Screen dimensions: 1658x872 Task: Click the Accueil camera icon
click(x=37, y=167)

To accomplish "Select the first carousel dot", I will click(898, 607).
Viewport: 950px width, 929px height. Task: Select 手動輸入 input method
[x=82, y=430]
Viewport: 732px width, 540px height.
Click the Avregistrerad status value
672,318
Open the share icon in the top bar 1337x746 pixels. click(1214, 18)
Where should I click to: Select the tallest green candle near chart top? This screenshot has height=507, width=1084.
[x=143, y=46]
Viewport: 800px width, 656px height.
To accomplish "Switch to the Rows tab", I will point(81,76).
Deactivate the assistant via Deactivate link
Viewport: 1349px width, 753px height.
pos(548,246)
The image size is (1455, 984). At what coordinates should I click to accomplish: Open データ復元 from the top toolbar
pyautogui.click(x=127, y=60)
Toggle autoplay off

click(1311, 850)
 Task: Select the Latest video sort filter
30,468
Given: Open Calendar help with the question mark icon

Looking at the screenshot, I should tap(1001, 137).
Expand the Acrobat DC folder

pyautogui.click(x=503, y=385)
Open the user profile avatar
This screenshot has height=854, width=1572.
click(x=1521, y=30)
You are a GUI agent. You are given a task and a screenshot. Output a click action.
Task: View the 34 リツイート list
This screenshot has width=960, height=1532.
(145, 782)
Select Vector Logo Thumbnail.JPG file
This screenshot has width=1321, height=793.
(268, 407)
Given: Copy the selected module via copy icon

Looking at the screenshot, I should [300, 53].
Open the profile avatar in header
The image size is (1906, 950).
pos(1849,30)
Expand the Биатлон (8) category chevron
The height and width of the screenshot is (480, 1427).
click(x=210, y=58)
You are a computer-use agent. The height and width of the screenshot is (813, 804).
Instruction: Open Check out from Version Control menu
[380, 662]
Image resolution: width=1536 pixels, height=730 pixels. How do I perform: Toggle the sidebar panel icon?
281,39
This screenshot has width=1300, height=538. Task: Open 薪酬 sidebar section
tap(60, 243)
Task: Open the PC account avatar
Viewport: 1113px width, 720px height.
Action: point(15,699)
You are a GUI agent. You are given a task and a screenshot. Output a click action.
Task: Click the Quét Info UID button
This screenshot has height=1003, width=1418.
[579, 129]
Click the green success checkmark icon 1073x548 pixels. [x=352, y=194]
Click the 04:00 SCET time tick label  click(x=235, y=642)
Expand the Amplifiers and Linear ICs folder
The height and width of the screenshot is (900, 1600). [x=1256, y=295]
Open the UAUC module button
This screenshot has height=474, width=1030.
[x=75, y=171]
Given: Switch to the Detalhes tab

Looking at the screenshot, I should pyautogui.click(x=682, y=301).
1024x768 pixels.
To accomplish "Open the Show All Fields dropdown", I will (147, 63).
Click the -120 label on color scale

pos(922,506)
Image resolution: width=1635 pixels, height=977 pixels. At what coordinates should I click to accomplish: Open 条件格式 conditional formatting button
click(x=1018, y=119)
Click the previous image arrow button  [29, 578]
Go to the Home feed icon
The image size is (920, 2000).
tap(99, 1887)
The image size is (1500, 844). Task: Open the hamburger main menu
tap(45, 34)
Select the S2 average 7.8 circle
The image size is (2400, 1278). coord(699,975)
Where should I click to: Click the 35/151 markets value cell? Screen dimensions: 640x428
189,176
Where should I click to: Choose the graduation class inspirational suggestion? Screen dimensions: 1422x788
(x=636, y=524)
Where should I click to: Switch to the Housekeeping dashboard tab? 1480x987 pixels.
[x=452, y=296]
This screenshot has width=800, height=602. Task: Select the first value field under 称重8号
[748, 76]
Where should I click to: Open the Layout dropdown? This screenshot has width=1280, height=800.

■ ■ ■

● **TASK INSTRUCTIONS**
Go through the listing above and write out exactly the lines starting with the one holding "Task: Select the Latest video sort filter" and running through the one holding "Task: View the 34 リツイート list", ends included, and no others.

● **TASK OUTPUT**
 Task: Select the Latest video sort filter
30,468
Given: Open Calendar help with the question mark icon

Looking at the screenshot, I should tap(1001, 137).
Expand the Acrobat DC folder

pyautogui.click(x=503, y=385)
Open the user profile avatar
This screenshot has height=854, width=1572.
click(x=1521, y=30)
You are a GUI agent. You are given a task and a screenshot. Output a click action.
Task: View the 34 リツイート list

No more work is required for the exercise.